Mais Eramet résiste. Malgré la tempête, le groupe a généré 814 millions d’euros d’EBITDA en 2024, contre 140 millions si l’on avait gardé le modèle de 2018. La raison ? Une triple transformation du groupe : stratégique, managériale et sociétale. L’activité est désormais recentrée sur l’extraction minière, cœur du métier.
Toutes nos mines sont dans le premier quartile de la courbe de coûts
insiste C. Bories.
De l’Indonésie à la Calédonie : une diplomatie du minerai
En quelques années, Eramet a pris position sur les plus gros gisements mondiaux :
Nickel en Indonésie (l’un des plus grands gisements de la planète),
Lithium en Argentine (procédé d’extraction directe unique dans le monde occidental),
Manganèse au Gabon (doublé de taille, représentant 15 % de la production mondiale).

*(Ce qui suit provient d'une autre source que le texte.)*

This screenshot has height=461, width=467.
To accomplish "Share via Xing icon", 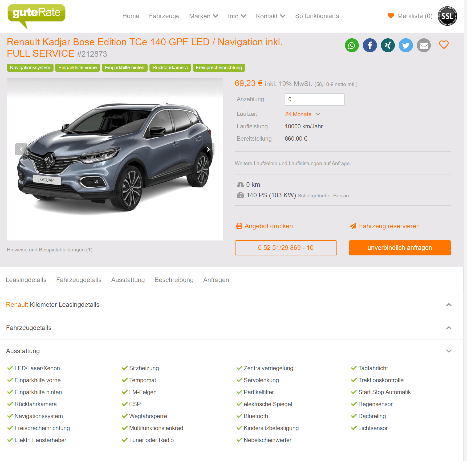I will (388, 45).
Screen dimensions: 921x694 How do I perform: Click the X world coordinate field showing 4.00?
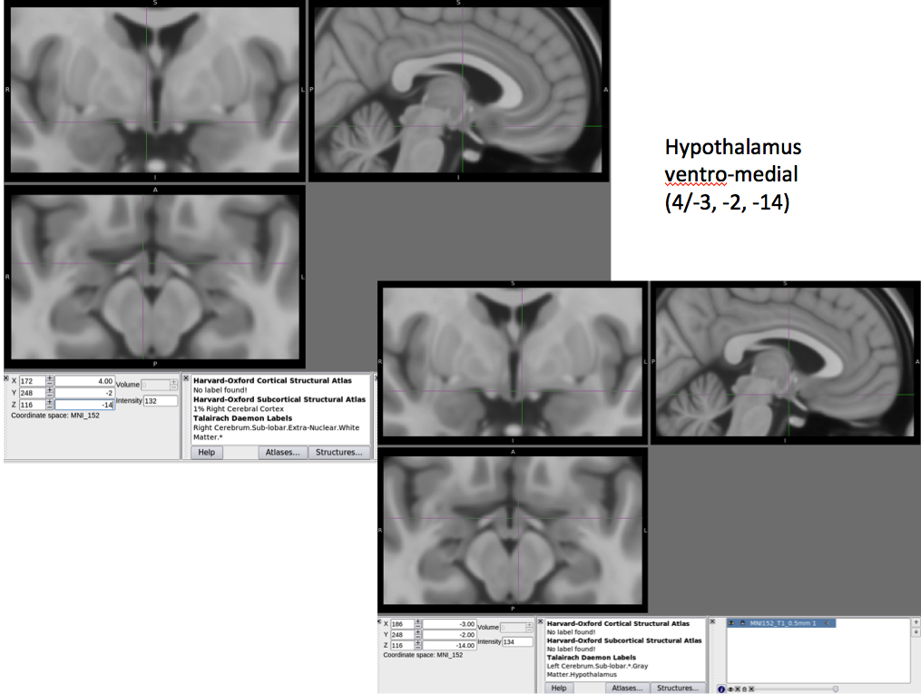(85, 381)
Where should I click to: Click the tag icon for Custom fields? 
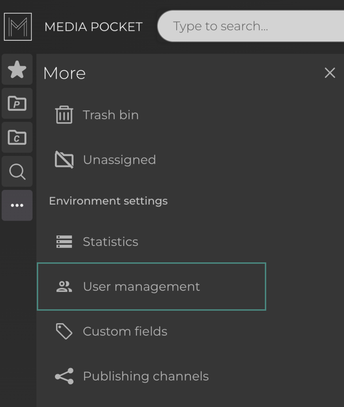(x=64, y=331)
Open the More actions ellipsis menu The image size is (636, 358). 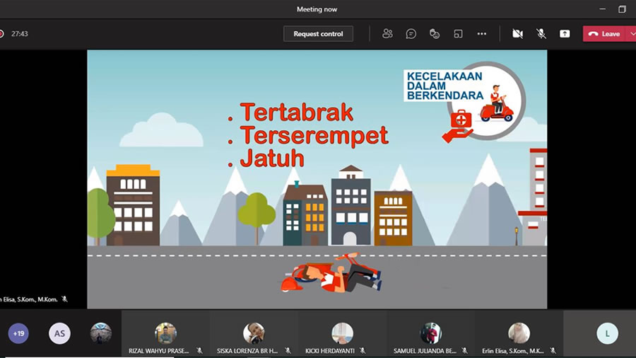pyautogui.click(x=482, y=33)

Et la Nouvelle-Calédonie dans tout ça ?
Si elle n’est pas citée dans le détail, le nickel calédonien reste au cœur des enjeux géopolitiques, notamment dans le cadre de la « diplomatie minérale » évoquée à plusieurs reprises. Car oui, les ressources sont rares. Et la France n’a quasiment plus de mineurs industriels sur son sol, à l’exception d’Eramet.
On est le dernier mineur en Europe continentale
souligne la dirigeante.
Le gouvernement français – actionnaire à 27 % d’Eramet – soutient la stratégie de sécurisation des approvisionnements, notamment face à la mainmise chinoise sur les batteries et métaux critiques.
100 % des batteries LFP dans le monde sont fabriquées en Chine
alerte C. Bories.
Mines responsables, enjeux colossaux, avenir incertain
À l’heure de la transition énergétique, les métaux critiques deviennent des leviers de puissance géopolitique. Mais l’exploitation ne va pas sans tension : acceptation sociale, respect écologique, coûts de production, et diplomatie sont les nouvelles armes de cette guerre silencieuse.
Le cas du Gabon l’illustre : le pays veut transformer sur place tout son manganèse d’ici 2029. Un projet jugé « irréaliste » par certains analystes, qui supposerait de doubler la capacité industrielle de transformation de l’Europe… au Gabon.
En parallèle, le marché des voitures électriques reste porteur, mais la production peine à suivre. L’usine de lithium d’Eramet en Argentine – à 4000 mètres d’altitude – fonctionne, mais les volumes peinent à répondre à la demande mondiale, tirée par la Chine.
Pour l’Alsace, des tests sont en cours pour extraire du lithium à partir de saumures géothermiques, avec un potentiel suffisant pour alimenter le marché français… à l’horizon 2029.
Enfin, Bories, évoque la nouvelle gouvernance : elle quitte son poste de PDG mais reste présidente du CA, confiant à Paolo Castellari la mission de libérer le plein potentiel des actifs du groupe, tout en préparant les gisements… des dix prochaines années.